In preclinical studies, prior nasal vaccination with BPZE1 protected against allergic airway inflammation and contact dermatitis in models of human disease (Link) and BPZE1 prevented allergic pulmonary pathology in a mouse model of human asthma (Link). Derived from the B-Tech platform, new clinical candidates such as IB-002A are in development to optimize therapeutic allergy effects.
ILiAD is developing protocols for additional B-Tech candidate studies to prevent and treat Alzheimer’s-like experimental neurodegenerative disease in mice. These studies will test the effect of an advanced B-Tech candidate on markers of cognitive decline, CNS Aβ plaques, and evidence of glial activation.

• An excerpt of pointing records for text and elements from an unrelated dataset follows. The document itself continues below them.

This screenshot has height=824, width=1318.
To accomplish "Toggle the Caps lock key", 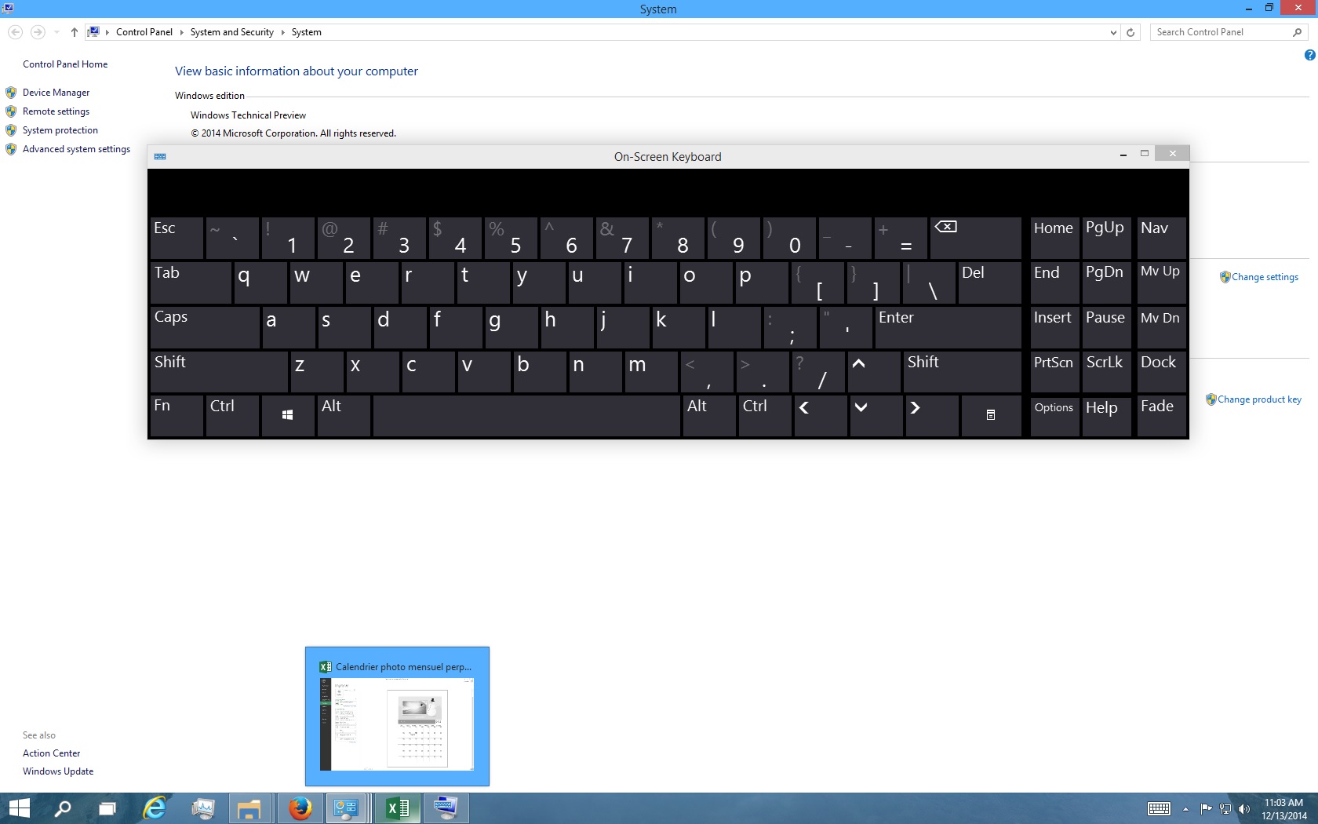I will tap(204, 326).
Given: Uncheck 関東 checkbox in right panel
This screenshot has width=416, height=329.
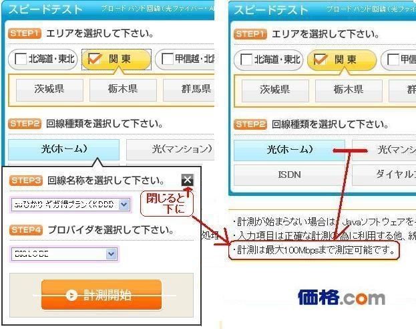Looking at the screenshot, I should click(x=320, y=60).
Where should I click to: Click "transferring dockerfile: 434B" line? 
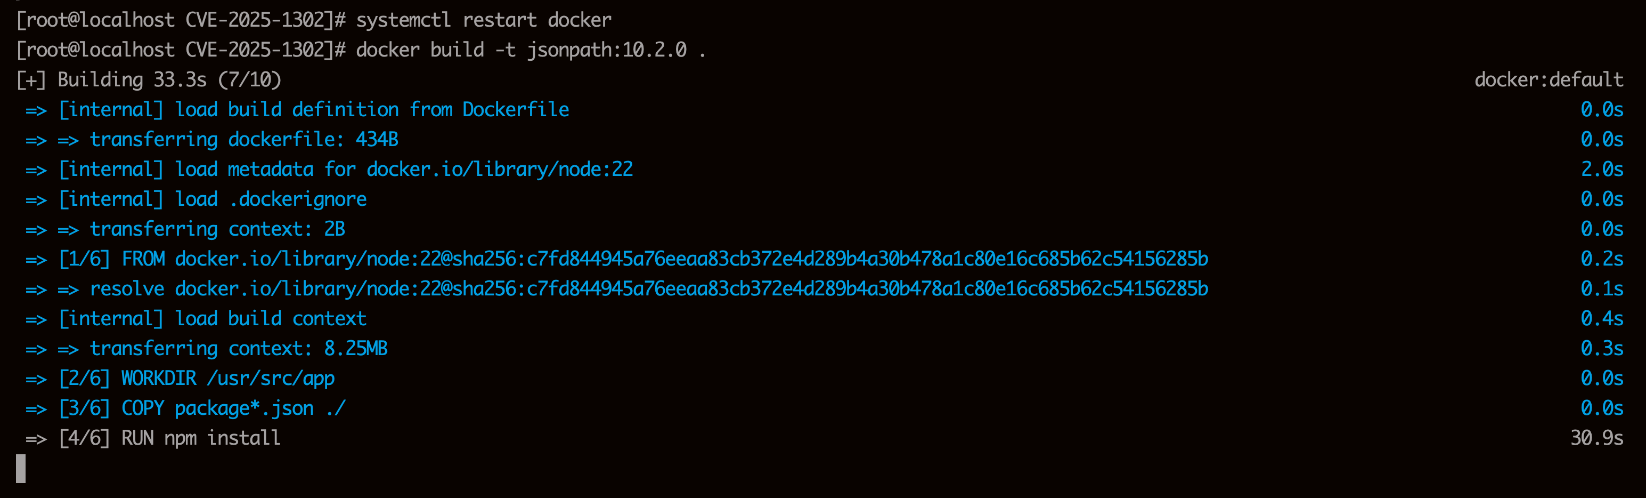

Due to constant antigenic drift and shift of viral surface proteins, influenza vaccines must be reformulated each year to match the circulating viral subtypes. The B-Tech platform has already yielded BPZE1 which has shown significant potential as a universal influenza vaccine due to its ability to reduce pathologic host cytokine responses to infection and, thereby, disease pathology.
BPZE1 has demonstrated effective and sustained protection against lethal challenge with mouse-adapted H3N2 or H1N1 (A/PR/8/34) influenza A viruses. Influenza induces a cytokine storm in serum and lungs caused by uncontrolled activation of the host innate immune system. BPZE1’s mechanism of action is not targeted to reduce viral load; instead BPZE1 dampens the influenza-induced cytokine storm (Link).